24 April, 2015 - 11:52

Learning Objectives

  • Briefly summarize the monetarist school of thought that emerged in the 1960s, and discuss how the experiences of the 1960s and 1970s seemed to be broadly consistent with it.
  • Briefly summarize the new classical school of thought that emerged in the 1970s, and discuss how the experiences of the 1970s seemed to be broadly consistent with it.
  • Summarize the lessons that economists learned from the decade of the 1970s.

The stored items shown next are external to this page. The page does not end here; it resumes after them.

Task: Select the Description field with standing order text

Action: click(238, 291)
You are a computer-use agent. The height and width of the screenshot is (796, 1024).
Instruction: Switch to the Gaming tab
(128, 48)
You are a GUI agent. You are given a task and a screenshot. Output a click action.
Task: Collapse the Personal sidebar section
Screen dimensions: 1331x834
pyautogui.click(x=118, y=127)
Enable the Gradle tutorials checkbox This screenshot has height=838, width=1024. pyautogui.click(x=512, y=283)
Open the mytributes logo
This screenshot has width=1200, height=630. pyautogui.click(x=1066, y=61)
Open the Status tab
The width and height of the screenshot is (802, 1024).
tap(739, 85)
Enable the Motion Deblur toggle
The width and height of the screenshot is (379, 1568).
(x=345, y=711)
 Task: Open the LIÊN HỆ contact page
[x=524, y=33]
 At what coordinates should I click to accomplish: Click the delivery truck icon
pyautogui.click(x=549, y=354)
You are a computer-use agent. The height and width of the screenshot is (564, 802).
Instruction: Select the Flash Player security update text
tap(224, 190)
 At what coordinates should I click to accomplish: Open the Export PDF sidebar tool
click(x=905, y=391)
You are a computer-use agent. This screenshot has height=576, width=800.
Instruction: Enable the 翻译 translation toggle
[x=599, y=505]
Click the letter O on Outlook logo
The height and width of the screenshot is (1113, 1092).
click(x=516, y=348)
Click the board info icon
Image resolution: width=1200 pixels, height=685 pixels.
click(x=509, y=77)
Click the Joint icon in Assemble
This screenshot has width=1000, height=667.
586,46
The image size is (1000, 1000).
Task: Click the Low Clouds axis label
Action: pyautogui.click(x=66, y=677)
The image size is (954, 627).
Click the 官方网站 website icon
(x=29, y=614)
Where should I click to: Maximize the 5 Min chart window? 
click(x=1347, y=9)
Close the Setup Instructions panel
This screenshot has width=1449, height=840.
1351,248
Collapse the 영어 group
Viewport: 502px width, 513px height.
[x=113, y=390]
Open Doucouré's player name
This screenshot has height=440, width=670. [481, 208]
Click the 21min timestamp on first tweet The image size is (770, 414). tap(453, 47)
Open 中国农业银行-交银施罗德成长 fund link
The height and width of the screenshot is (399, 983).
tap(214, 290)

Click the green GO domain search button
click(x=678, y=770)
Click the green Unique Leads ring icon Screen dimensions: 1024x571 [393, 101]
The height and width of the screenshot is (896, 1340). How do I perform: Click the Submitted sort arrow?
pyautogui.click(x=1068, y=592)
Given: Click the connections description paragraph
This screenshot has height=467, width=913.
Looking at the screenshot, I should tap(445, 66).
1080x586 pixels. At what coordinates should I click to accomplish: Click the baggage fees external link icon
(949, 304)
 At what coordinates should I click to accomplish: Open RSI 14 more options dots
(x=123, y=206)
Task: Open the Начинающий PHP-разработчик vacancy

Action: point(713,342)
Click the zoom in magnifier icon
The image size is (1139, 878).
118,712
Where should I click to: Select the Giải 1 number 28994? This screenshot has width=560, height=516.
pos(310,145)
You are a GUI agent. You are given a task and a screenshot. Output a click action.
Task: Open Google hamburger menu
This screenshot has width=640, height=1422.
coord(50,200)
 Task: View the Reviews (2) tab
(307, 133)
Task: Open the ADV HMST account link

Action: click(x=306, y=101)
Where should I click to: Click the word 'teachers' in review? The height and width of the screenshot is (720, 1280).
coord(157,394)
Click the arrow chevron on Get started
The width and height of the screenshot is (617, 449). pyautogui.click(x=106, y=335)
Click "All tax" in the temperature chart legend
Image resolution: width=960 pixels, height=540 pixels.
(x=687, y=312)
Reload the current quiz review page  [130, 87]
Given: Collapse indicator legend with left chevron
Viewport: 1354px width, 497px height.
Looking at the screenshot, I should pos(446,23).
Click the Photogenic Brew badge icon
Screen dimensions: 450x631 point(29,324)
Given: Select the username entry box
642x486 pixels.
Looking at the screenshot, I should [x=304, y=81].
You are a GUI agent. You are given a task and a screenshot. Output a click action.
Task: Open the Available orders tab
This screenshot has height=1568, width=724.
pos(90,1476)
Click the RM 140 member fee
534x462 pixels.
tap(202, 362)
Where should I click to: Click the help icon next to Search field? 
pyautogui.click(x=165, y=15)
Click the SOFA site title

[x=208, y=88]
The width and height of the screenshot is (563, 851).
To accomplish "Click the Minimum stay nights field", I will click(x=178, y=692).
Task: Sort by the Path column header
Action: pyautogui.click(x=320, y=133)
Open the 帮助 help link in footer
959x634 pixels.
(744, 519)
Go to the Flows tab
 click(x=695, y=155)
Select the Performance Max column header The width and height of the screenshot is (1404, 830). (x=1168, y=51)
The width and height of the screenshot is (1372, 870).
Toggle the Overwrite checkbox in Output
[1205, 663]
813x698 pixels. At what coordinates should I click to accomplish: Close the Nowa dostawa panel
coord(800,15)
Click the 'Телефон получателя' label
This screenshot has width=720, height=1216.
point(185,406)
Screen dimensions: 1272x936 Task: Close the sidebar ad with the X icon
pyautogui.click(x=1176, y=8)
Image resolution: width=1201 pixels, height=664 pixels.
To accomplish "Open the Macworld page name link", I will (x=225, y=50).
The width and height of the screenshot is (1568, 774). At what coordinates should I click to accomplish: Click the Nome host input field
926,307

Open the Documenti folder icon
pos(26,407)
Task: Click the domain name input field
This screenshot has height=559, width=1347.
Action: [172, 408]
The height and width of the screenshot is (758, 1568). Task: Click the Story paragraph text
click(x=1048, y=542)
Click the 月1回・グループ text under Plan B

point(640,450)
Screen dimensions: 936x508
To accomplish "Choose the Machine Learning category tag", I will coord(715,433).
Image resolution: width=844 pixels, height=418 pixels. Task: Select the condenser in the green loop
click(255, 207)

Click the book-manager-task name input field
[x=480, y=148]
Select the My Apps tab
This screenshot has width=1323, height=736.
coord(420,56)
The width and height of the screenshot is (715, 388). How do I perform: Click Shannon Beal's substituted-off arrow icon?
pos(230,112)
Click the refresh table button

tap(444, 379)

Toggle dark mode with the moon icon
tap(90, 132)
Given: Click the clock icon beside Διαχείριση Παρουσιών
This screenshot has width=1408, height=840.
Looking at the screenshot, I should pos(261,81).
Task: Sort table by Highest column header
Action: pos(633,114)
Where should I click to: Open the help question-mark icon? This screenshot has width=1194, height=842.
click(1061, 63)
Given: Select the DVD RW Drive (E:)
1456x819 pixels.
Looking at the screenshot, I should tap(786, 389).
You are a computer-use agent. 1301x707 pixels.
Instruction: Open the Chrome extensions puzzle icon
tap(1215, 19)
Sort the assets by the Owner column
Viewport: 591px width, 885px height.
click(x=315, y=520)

The experience of the Great Depression led to the widespread acceptance of Keynesian ideas among economists, but its acceptance as a basis for economic policy was slower. The administrations of Presidents Roosevelt, Truman, and Eisenhower rejected the notion that fiscal policy could or should be used to manipulate real GDP. Truman vetoed a 1948 Republican-sponsored tax cut aimed at stimulating the economy after World War II (Congress, however, overrode the veto), and Eisenhower resisted stimulative measures to deal with the recessions of 1953, 1957, and 1960.

It was the administration of President John F. Kennedy that first used fiscal policy with the intent of manipulating aggregate demand to move the economy toward its potential output. Kennedy’s willingness to embrace Keynes’s ideas changed the nation’s approach to fiscal policy for the next two decades.